* Task statement:
Exclude the images and repeat all remaining entries exactly.

·····

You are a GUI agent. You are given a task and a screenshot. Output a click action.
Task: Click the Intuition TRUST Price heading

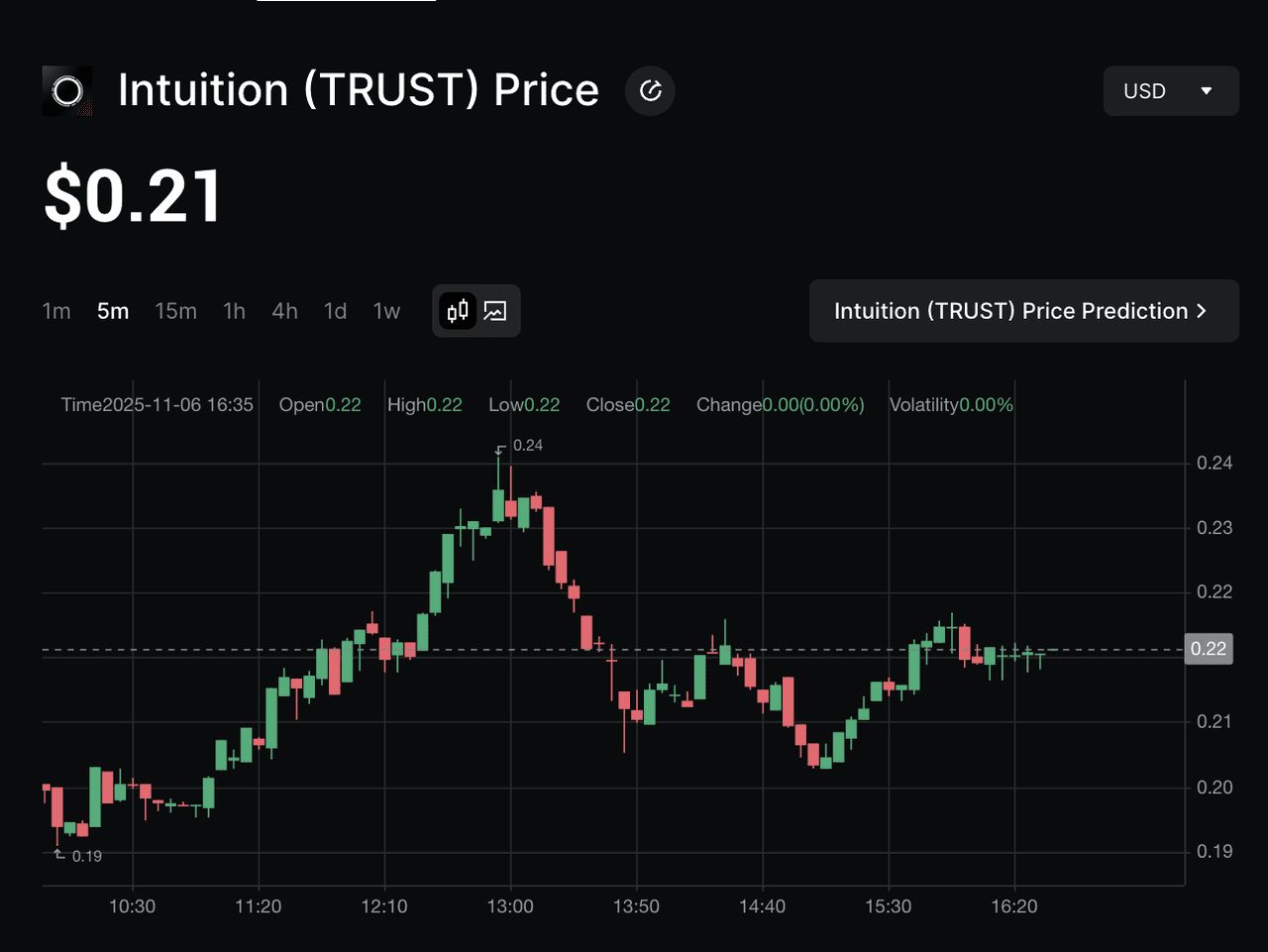pyautogui.click(x=357, y=90)
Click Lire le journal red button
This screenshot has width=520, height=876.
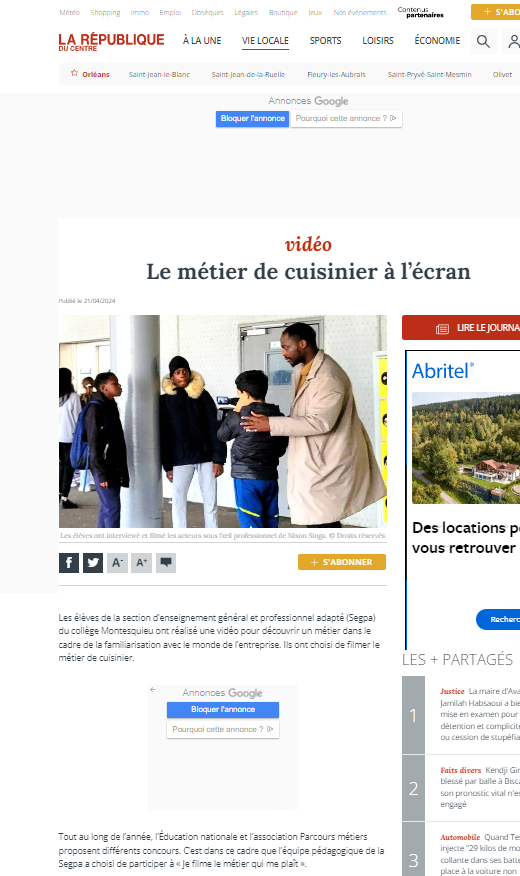(461, 328)
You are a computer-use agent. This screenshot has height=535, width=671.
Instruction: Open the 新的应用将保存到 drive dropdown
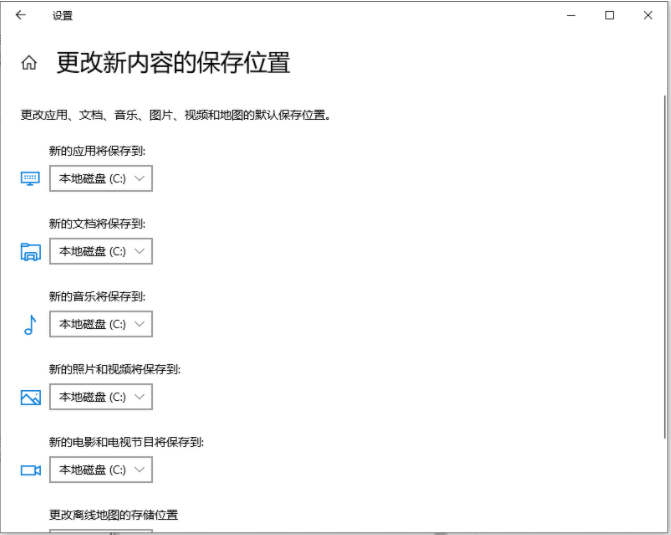tap(101, 179)
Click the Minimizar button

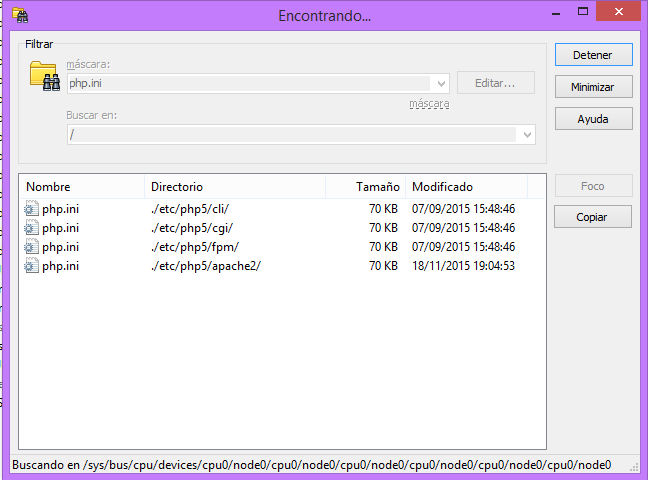coord(593,87)
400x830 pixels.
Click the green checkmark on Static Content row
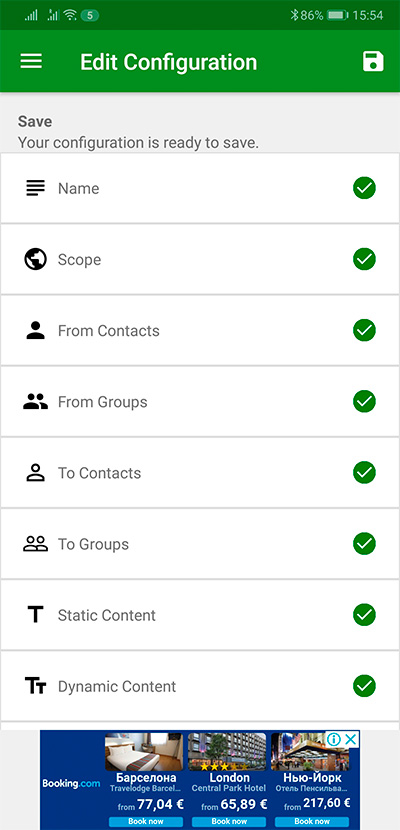(x=364, y=615)
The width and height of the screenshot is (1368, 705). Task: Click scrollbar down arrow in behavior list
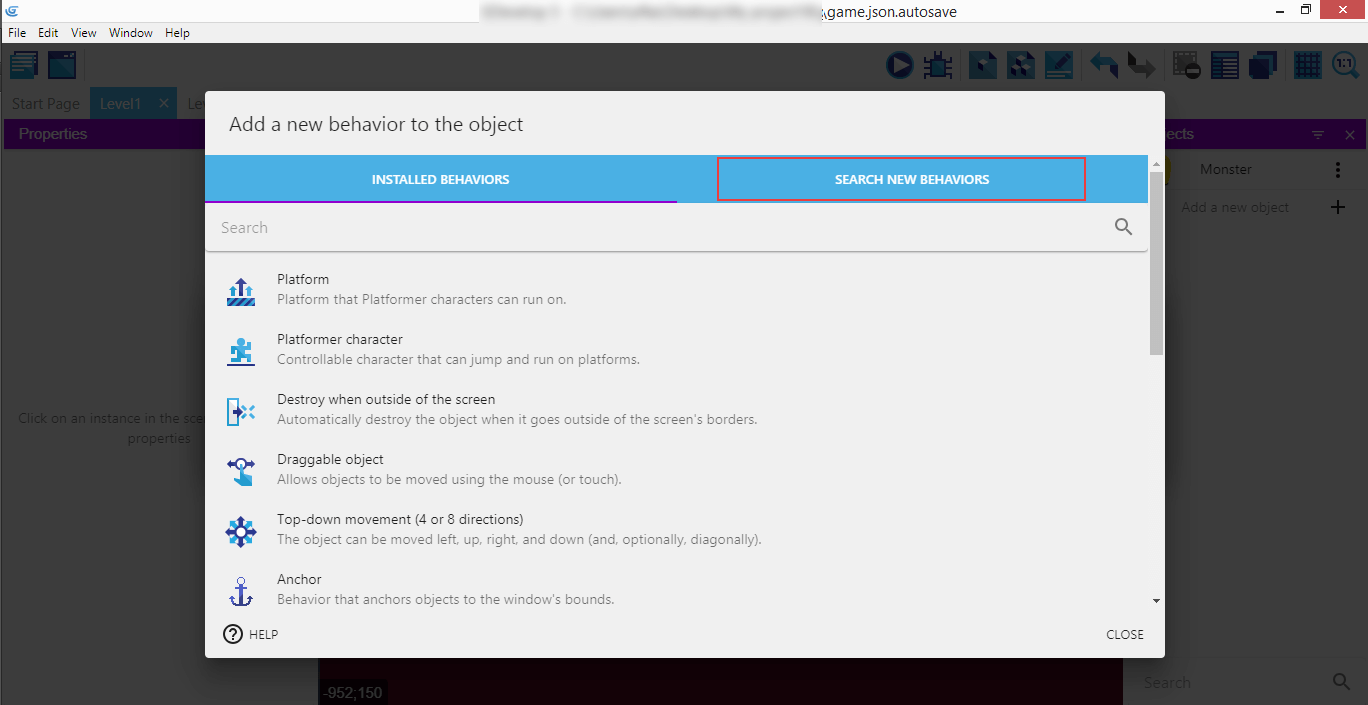1156,601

·····

* Answer for the task:
You are a GUI agent. You are given a task and a screenshot. Output a click action.
Task: Click the Intuition TRUST Price heading

pyautogui.click(x=357, y=90)
Click Lire le journal red button
This screenshot has width=520, height=876.
(461, 328)
You are a computer-use agent. This screenshot has height=535, width=671.
Instruction: Open the 新的应用将保存到 drive dropdown
tap(101, 179)
Click the Minimizar button

coord(593,87)
400x830 pixels.
Click the green checkmark on Static Content row
(x=364, y=615)
The width and height of the screenshot is (1368, 705). Task: Click scrollbar down arrow in behavior list
1156,601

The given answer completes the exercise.